Porter une voix séropositive… jusqu’au rire
Aujourd’hui âgé de 45 ans, Jason Veasey n’associe pas le VIH à une tragédie personnelle. Il fait partie de la génération des jeunes Noirs queer qui ont grandi à l’ombre de l’épidémie, avec des messages de prévention omniprésents, mais sans lien direct avec la génération fauchée par la crise du sida des années 80/90. « On ne m’a jamais parlé de sexe sans qu’on me dise : "Ça peut te tuer. Mets un préservatif" », rappelle-t-il. Lorsqu’il apprend sa séropositivité en 2015, il ne ressent ni effondrement ni honte. Il entre plutôt dans une phase d’apprentissage, de recherche d’information, d’ouverture. La seule difficulté durable, pour lui, vient des contraintes bureaucratiques : en tant qu’acteur sans contrat fixe, il navigue entre assurances privées, aides publiques et dispositifs comme l’AIDS Drug Assistance Program. Résultat : depuis trois ans, pas un trimestre ne passe sans qu’un obstacle administratif ne retarde ou complique son accès au traitement. « C’est le seul moment où je suis submergé par l’émotion de mon statut », confie-t-il à Poz magazine. « Je me dis : "Je n’arrive pas à croire que c’est ça, ma vie". » Pourtant, au quotidien, le VIH n’est pas central.

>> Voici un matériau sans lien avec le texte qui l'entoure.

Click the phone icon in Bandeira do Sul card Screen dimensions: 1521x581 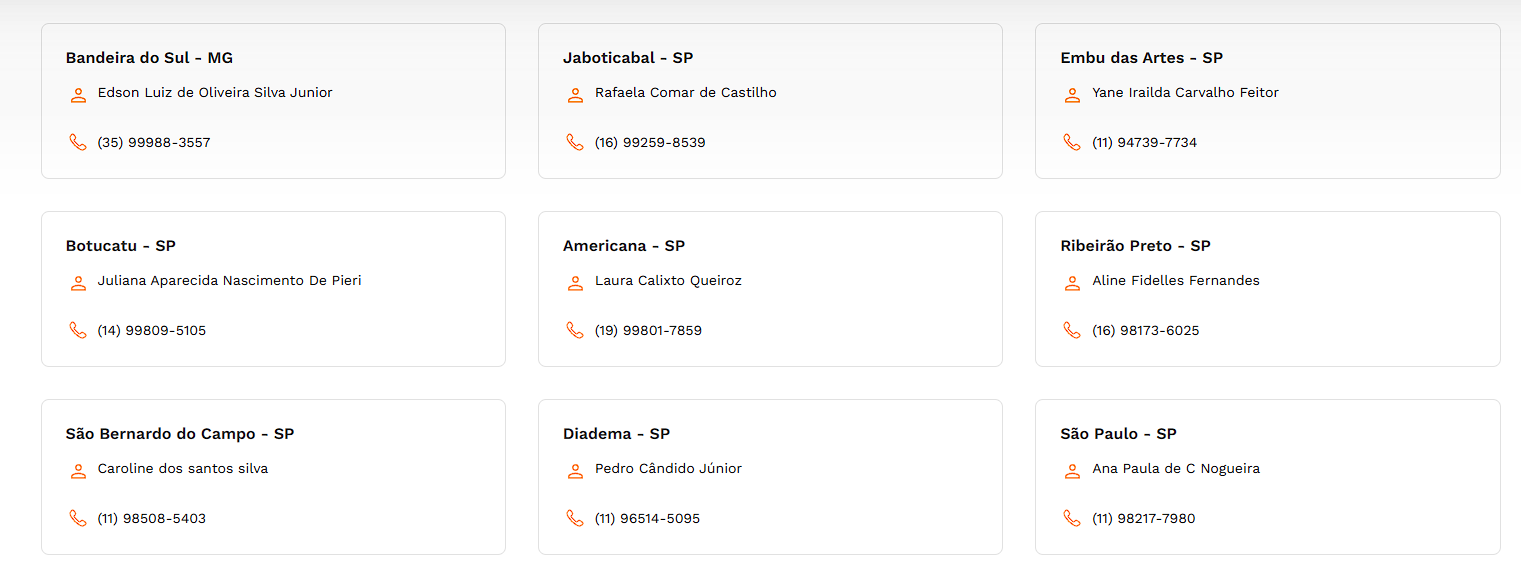click(78, 142)
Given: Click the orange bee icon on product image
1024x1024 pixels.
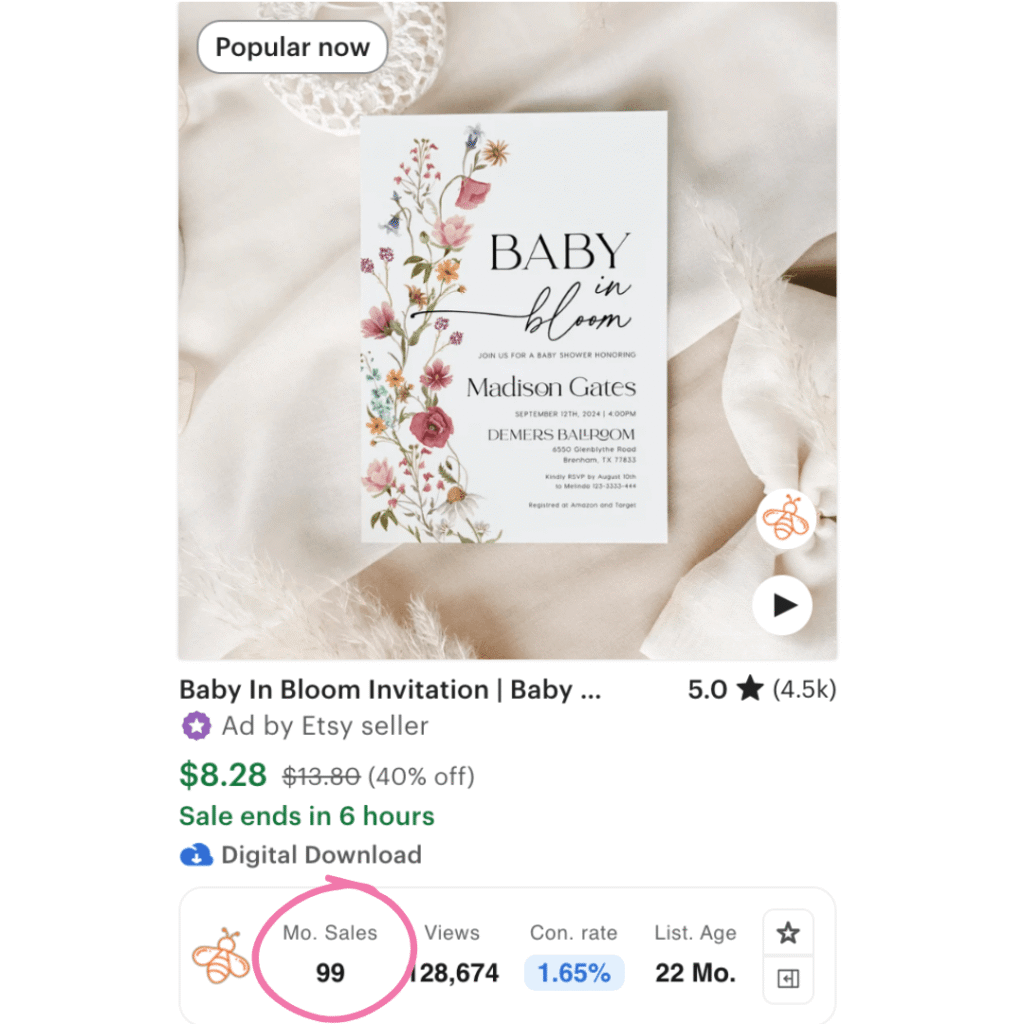Looking at the screenshot, I should tap(786, 519).
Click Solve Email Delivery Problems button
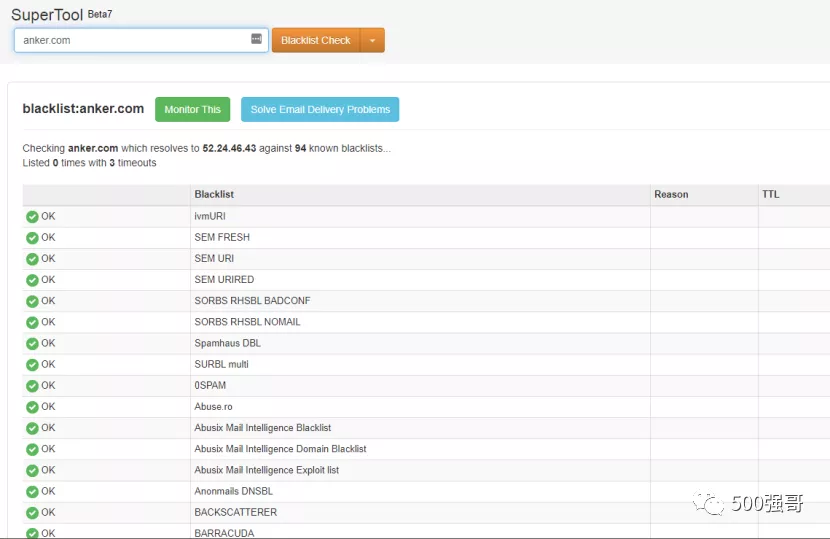 click(x=320, y=110)
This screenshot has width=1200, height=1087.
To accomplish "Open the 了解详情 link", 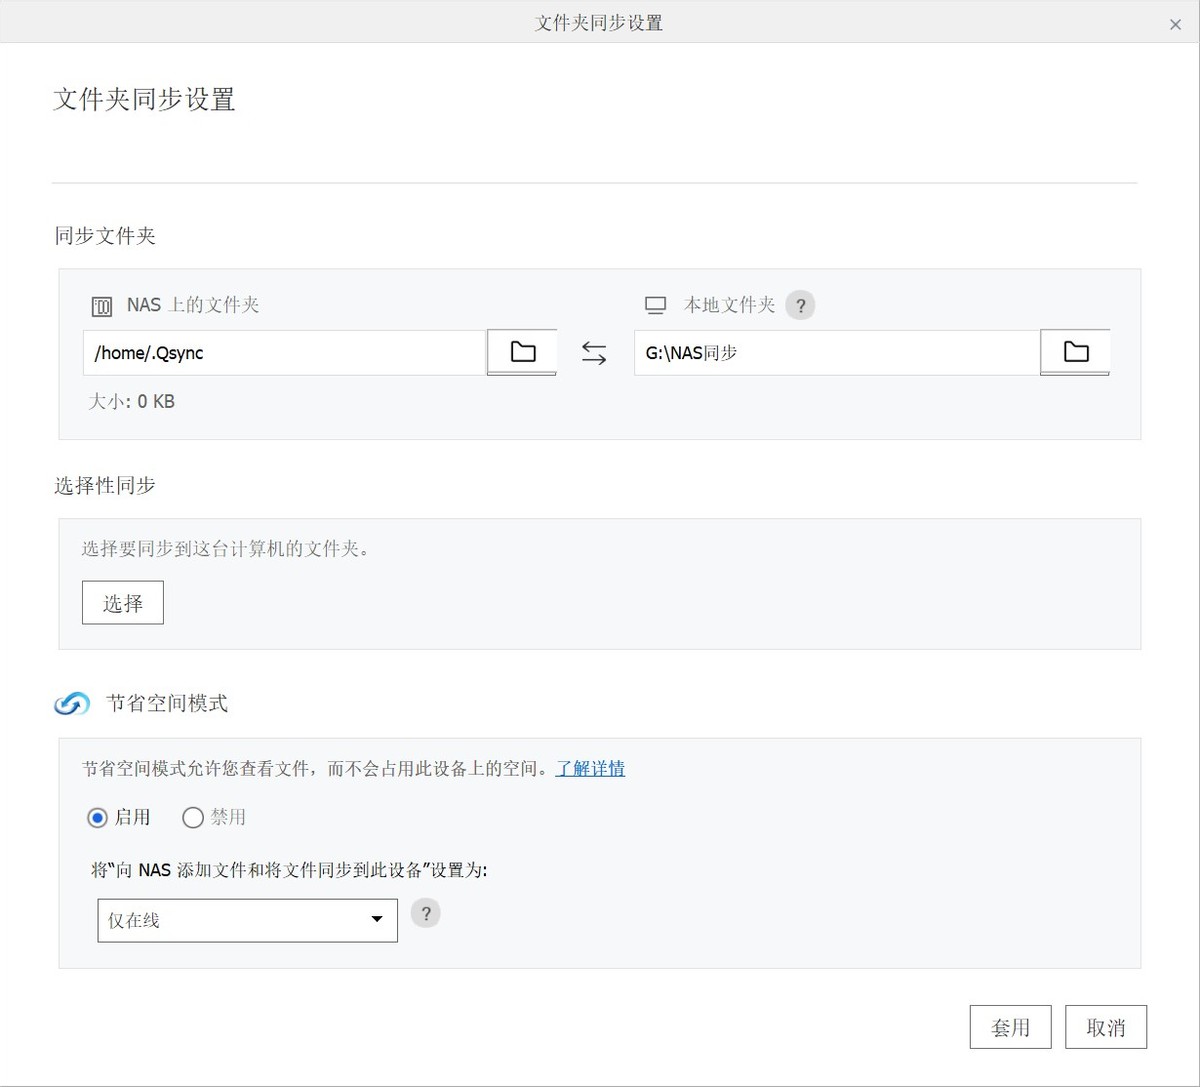I will point(590,769).
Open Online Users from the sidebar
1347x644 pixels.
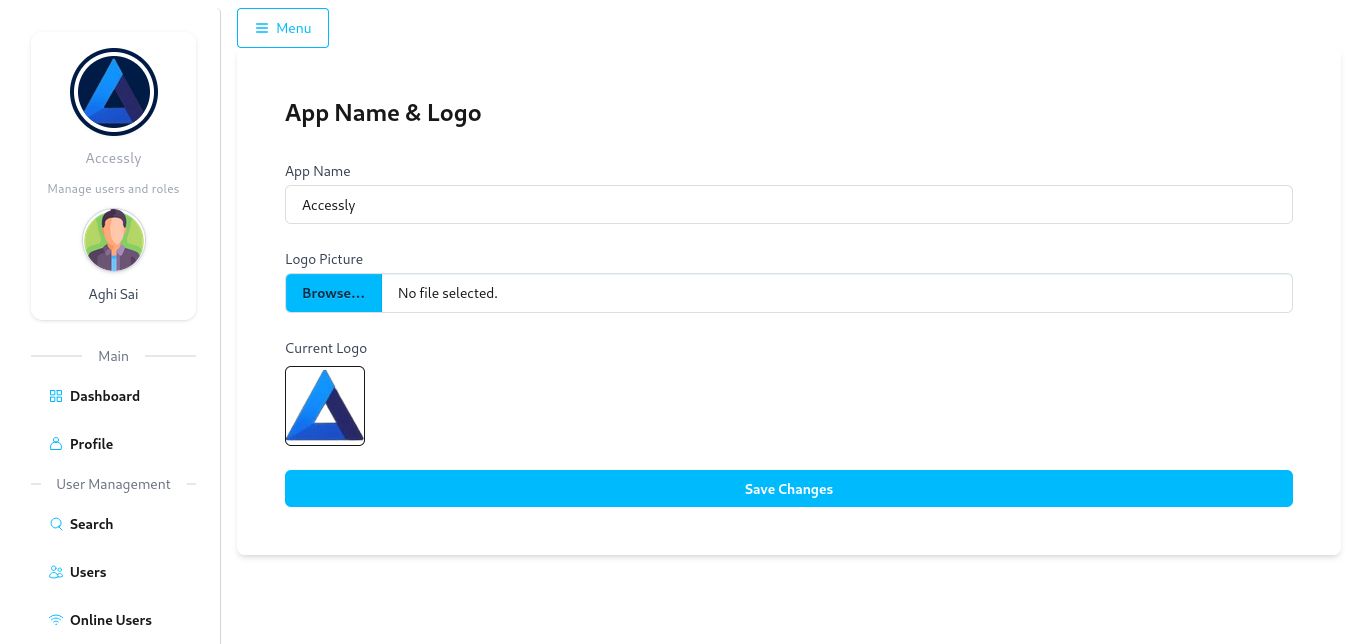(111, 620)
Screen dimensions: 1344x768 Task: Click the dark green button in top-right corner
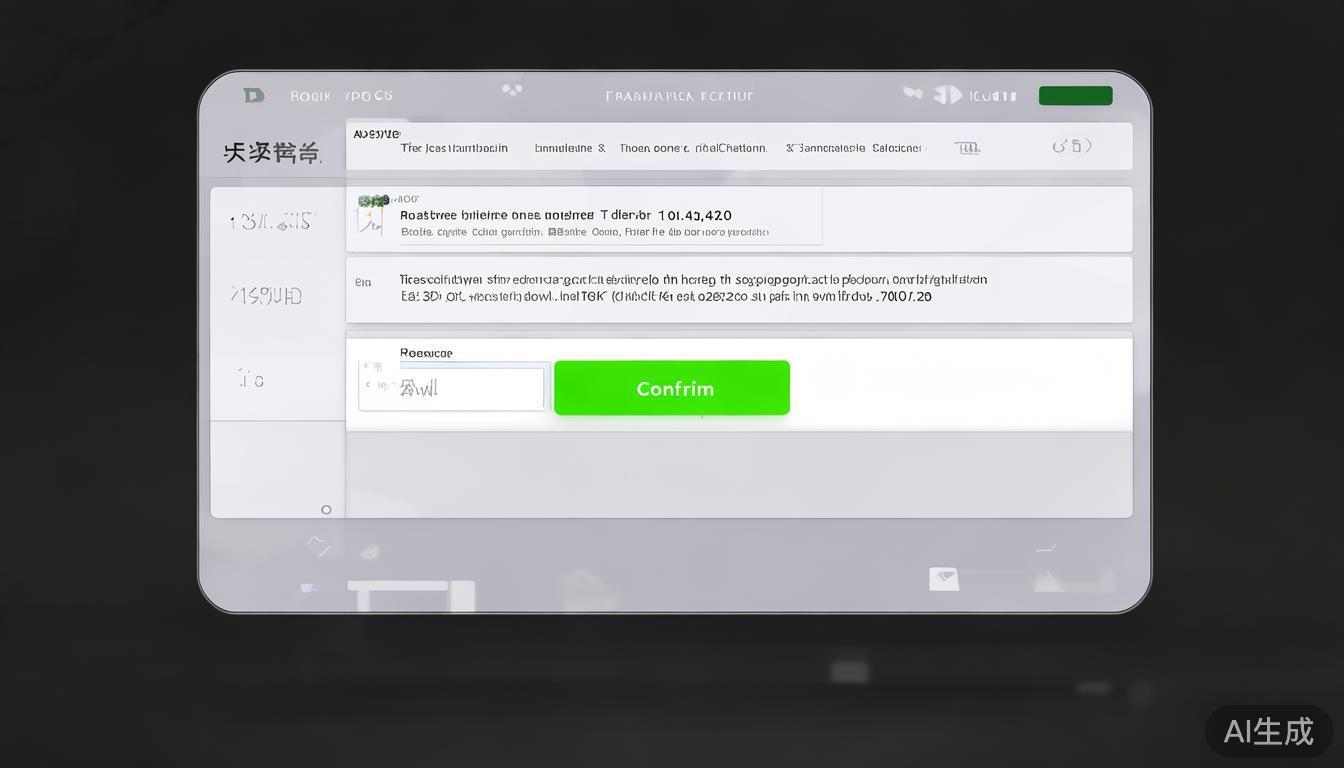1075,96
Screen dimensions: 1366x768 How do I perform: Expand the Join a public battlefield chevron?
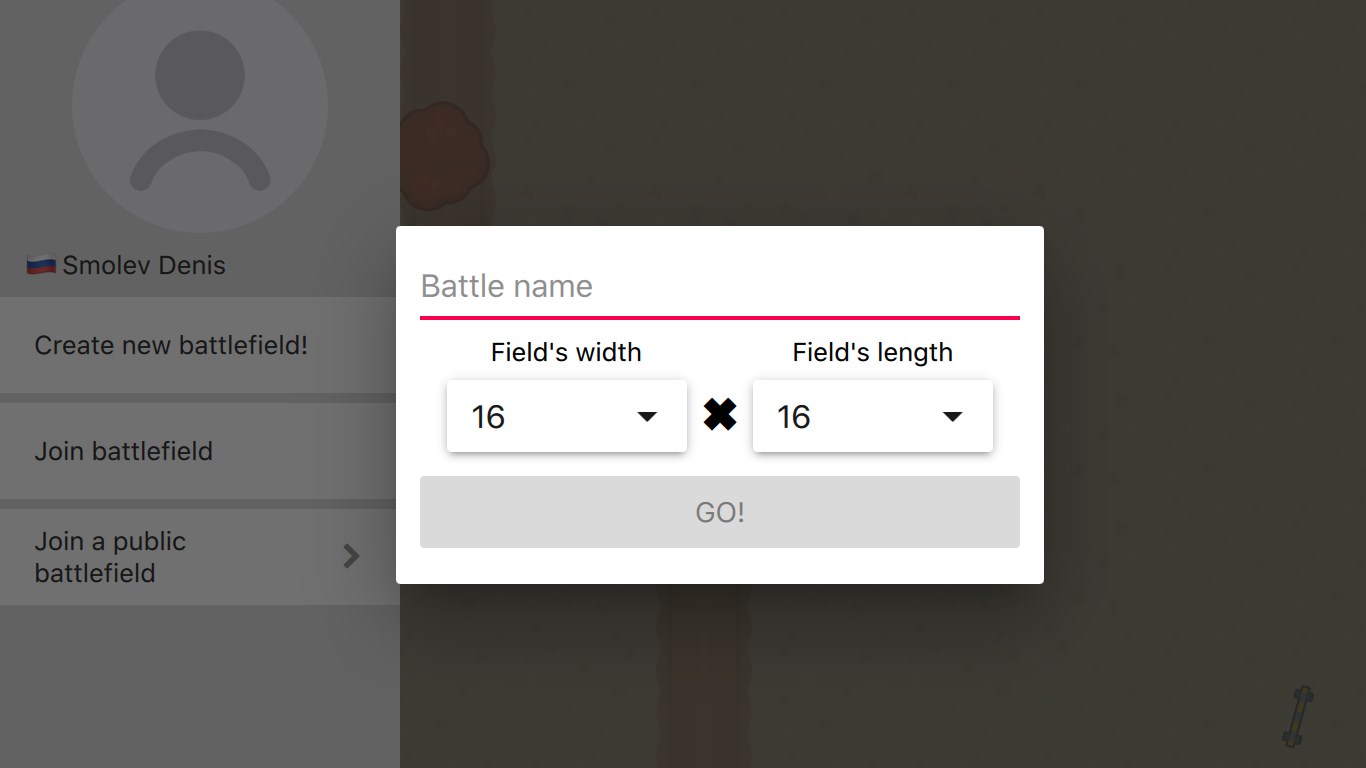(351, 556)
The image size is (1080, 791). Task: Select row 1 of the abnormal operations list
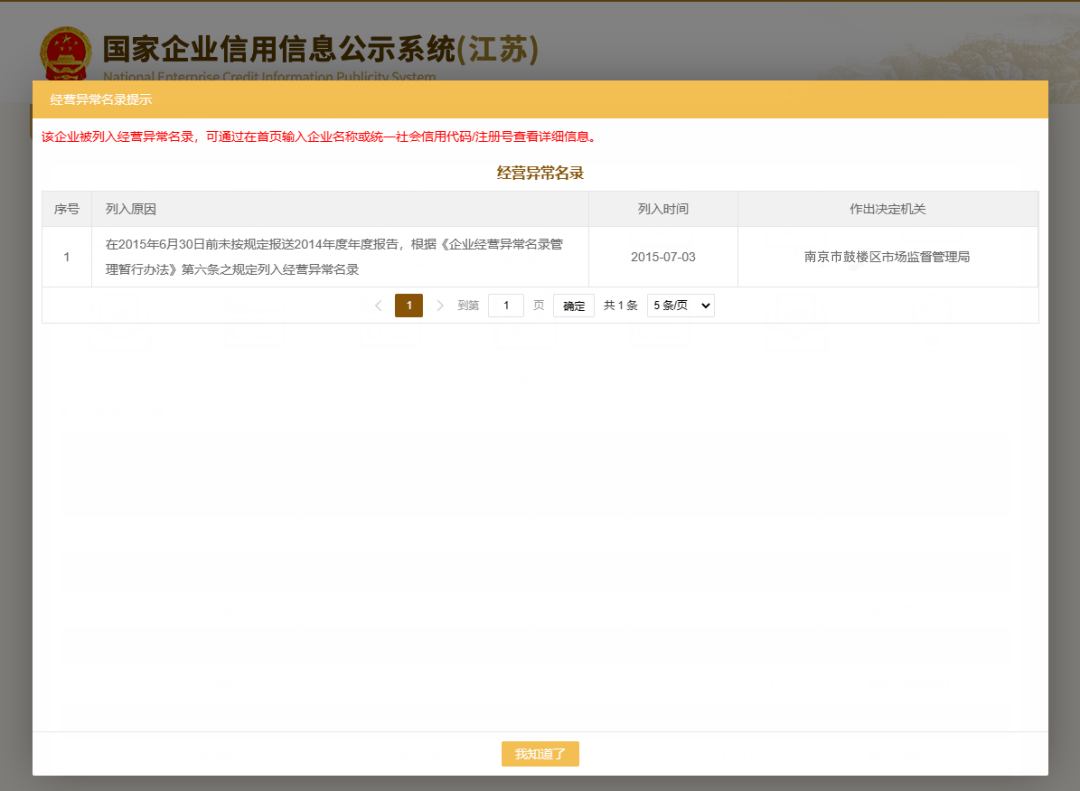[66, 256]
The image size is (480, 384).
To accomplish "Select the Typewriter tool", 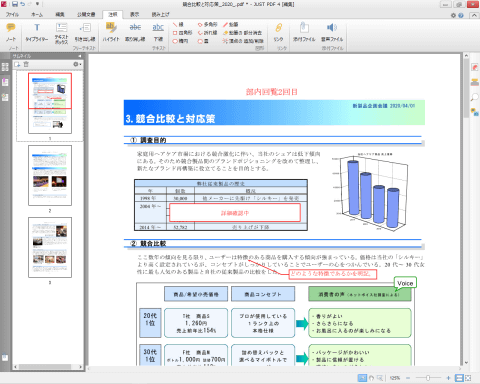I will point(37,32).
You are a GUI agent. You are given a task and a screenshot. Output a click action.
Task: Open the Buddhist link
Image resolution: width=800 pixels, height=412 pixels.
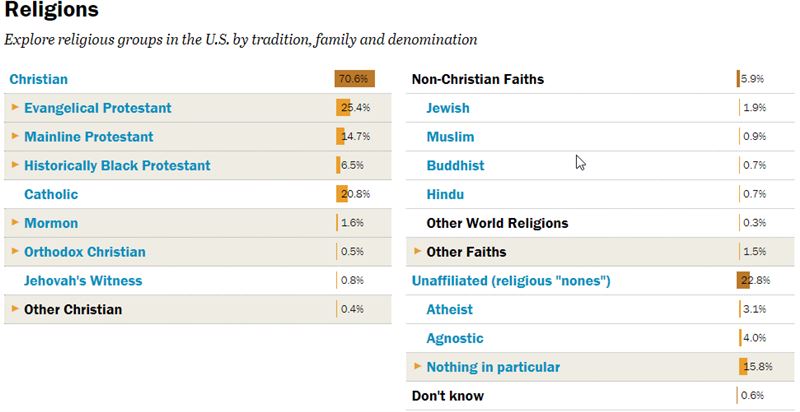tap(456, 166)
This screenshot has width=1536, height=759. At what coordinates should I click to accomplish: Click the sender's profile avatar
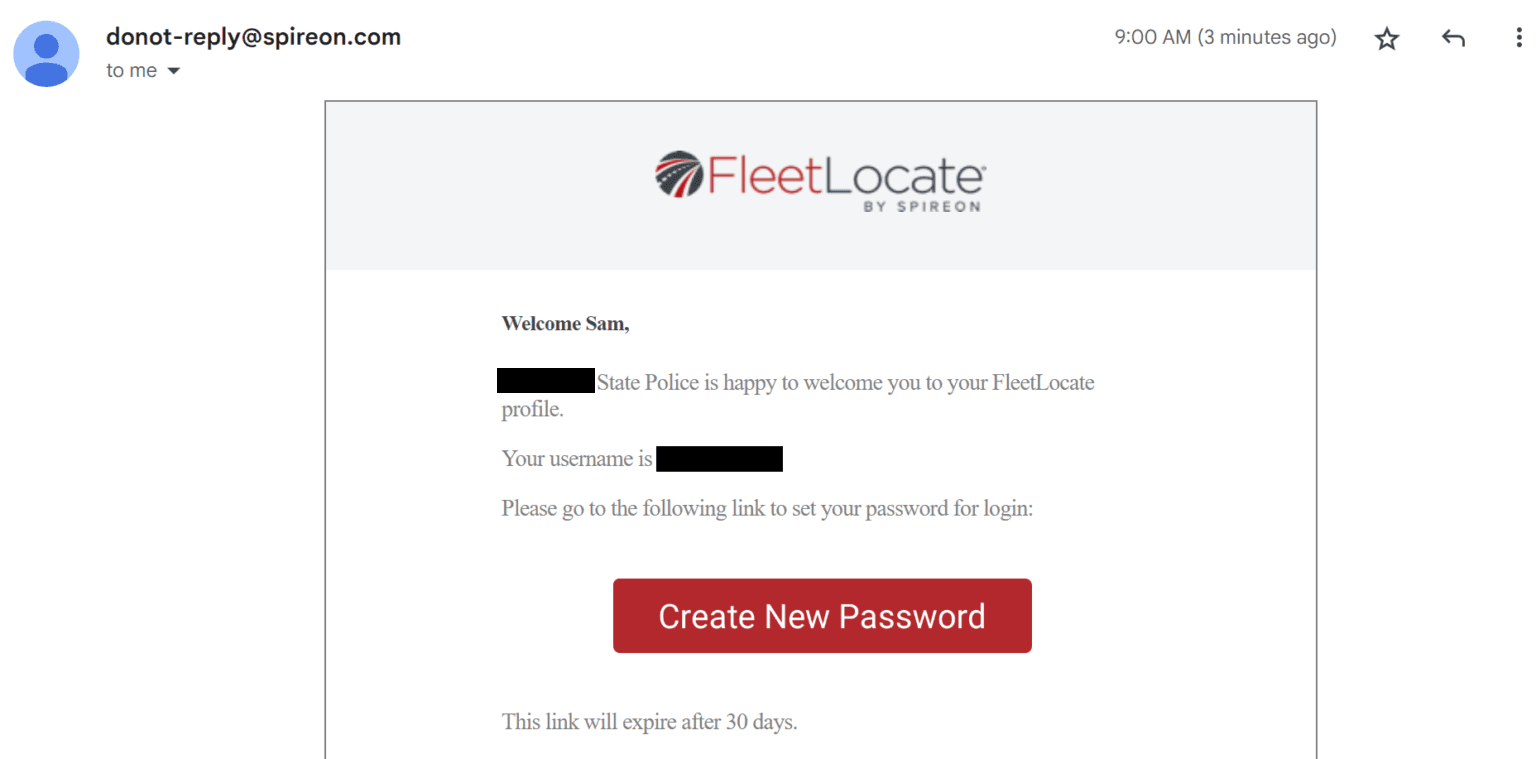pyautogui.click(x=46, y=53)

Il vit, travaille, joue, aime. Et depuis peu, il chante aussi.
Dans la bande-annonce virale du film Friendship, produit par A24, sa voix chaude interprétant le tube My Boo des Ghost Town DJ’s a fait sensation. Au point que certains-es passants-es le reconnaissent dans la rue et entonnent la chanson en sa présence. « Les gens vont me chanter cette foutue chanson non-stop. Mais j’adore. » La voix d’un homme séropositif, devenue virale, sans même parler du VIH : une victoire silencieuse. Pour le comédien, il est temps de sortir des récits tragiques. « Même si j’adore des œuvres comme And the Band Played On ou Angels in America, on a assez de drames où les gens meurent », affirme-t-il. Il rêve d’une série comique centrée sur des personnages séropositifs-ves, mais dont la vie ne tournerait pas uniquement autour de leur statut sérologique. Une sorte de Sex and the City, version VIH, où l’on parlerait parentalité, amours, sexe, boulot et VIH sans pathos. « Chaque épisode n’est pas obligé de parler d’un médicament et d’une crise de larmes », résume-t-il. Il imagine des intrigues où « le VIH n’est qu’un fragment de la vie d’une personne, et pas toute sa vie — c’est ça que j’aimerais voir. » Contre le silence et la stigmatisation, il oppose donc une narration multiple, assumée, joyeuse. Et peut-être, demain, une comédie. Car le rire, lui aussi, peut être un acte militant.